Used like: sudo nmap -sU -p 161 --script=snmp-info 192.168.1.1

This is mostly to not totally wave away the security concerns of having SNMP servers running. I would certainly never expose an SNMP server to the internet.

Conclusion

So was it worth spending the time to research this?

One thing that may not come across from exploring these use cases, is that this is not really any more complicated then the alternative ways to collect data.

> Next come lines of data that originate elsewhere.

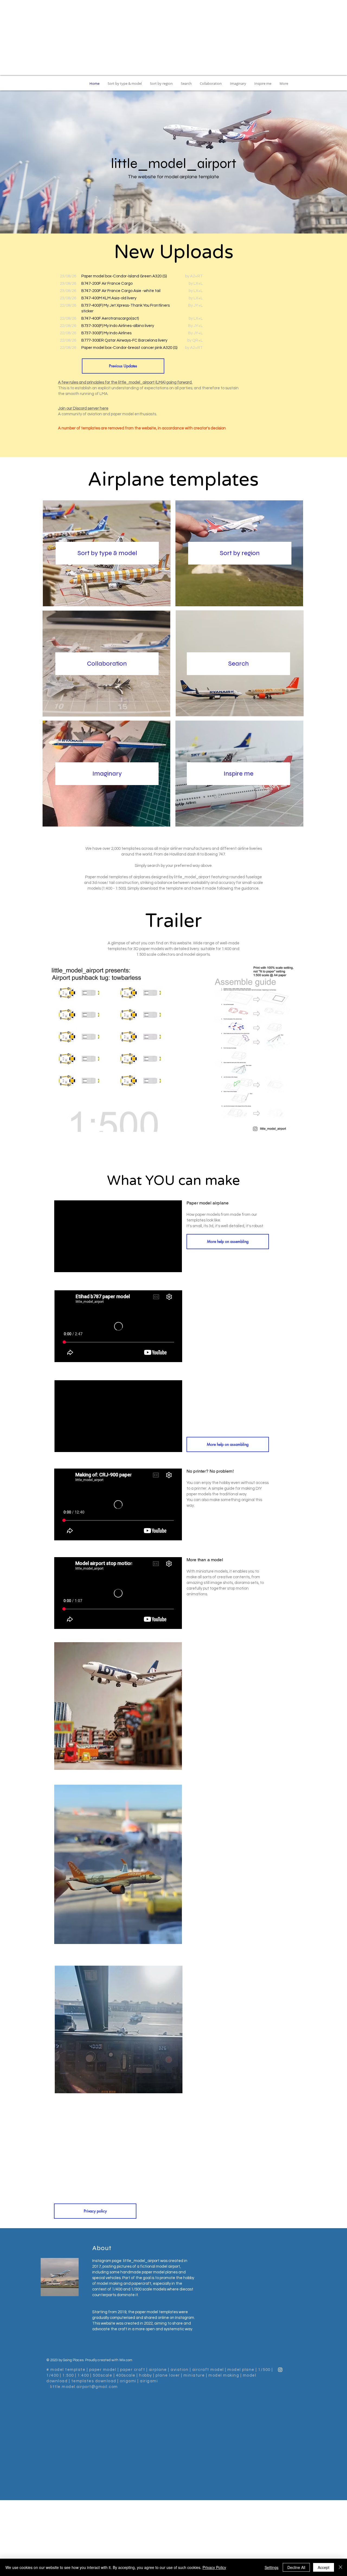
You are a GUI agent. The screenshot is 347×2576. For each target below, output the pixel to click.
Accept (323, 2567)
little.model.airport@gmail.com (84, 2387)
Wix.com (125, 2360)
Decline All (296, 2567)
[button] (173, 1048)
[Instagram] (280, 2370)
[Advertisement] (173, 38)
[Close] (340, 2567)
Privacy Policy (214, 2567)
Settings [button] (271, 2567)
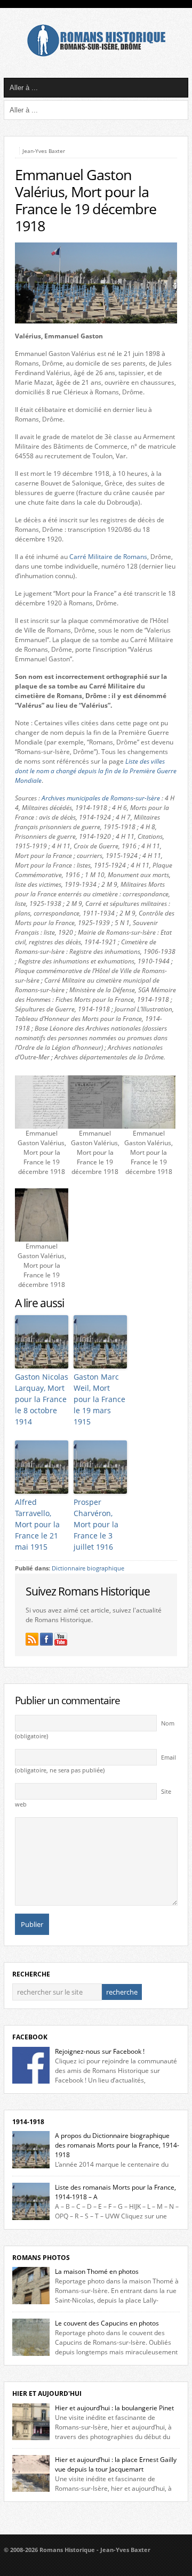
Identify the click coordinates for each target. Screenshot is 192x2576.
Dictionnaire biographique (88, 1568)
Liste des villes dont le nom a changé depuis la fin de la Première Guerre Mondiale (96, 771)
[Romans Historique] (96, 54)
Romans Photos (41, 2257)
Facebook (29, 2037)
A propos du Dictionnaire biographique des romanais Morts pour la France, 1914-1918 (117, 2145)
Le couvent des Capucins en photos (107, 2323)
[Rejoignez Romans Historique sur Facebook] (46, 1639)
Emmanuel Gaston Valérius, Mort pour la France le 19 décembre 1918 (85, 200)
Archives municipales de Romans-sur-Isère (101, 798)
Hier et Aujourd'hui (47, 2393)
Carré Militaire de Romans (108, 556)
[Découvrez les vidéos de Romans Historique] (60, 1639)
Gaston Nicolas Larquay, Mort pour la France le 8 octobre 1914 (41, 1399)
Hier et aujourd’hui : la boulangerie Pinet (114, 2407)
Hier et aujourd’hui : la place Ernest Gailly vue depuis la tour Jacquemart (116, 2464)
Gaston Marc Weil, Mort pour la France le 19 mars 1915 (99, 1399)
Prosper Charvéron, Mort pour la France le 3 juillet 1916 (96, 1524)
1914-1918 (28, 2121)
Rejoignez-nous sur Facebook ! (100, 2051)
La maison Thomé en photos (97, 2271)
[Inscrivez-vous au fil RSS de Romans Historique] (32, 1639)
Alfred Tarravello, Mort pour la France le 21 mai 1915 (37, 1524)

Two obvious alternatives would be implementing an HTTP API (e.x. a Prometheus or OpenTelemetry client) or use MQTT for a more embedded friendly approach.

These approaches would likely be much more complicated if you were approaching it at the same level as these SNMP examples. The thing that they has going for them is that since they’re is built off of immensely more popular technologies. This lets the tooling and documentation reduce the mental burden for getting started. There are 100’s of relatively well supported tools instead of a 1 or 2. This means you’re much more likely to find a library or tool that provides the right level of abstraction and defaults. This lets you get things working without needing to understand a mountain of details for basic tasks.

That lack of support makes it hard to generally recommend SNMP. For me that takes precedence over the technical issues with SNMP with its efficiency, security, and implementation inconsistencies which are covered in https://checkmk.com/blog/snmp-a-necessary-evil.

The only situation where I think it’s worth digging into SNMP is where you have devices like (like routers or printers) you want to collect data from and SNMP is available. Using a SNMP standard MIB beats out scraping a web UI or a proprietary interface.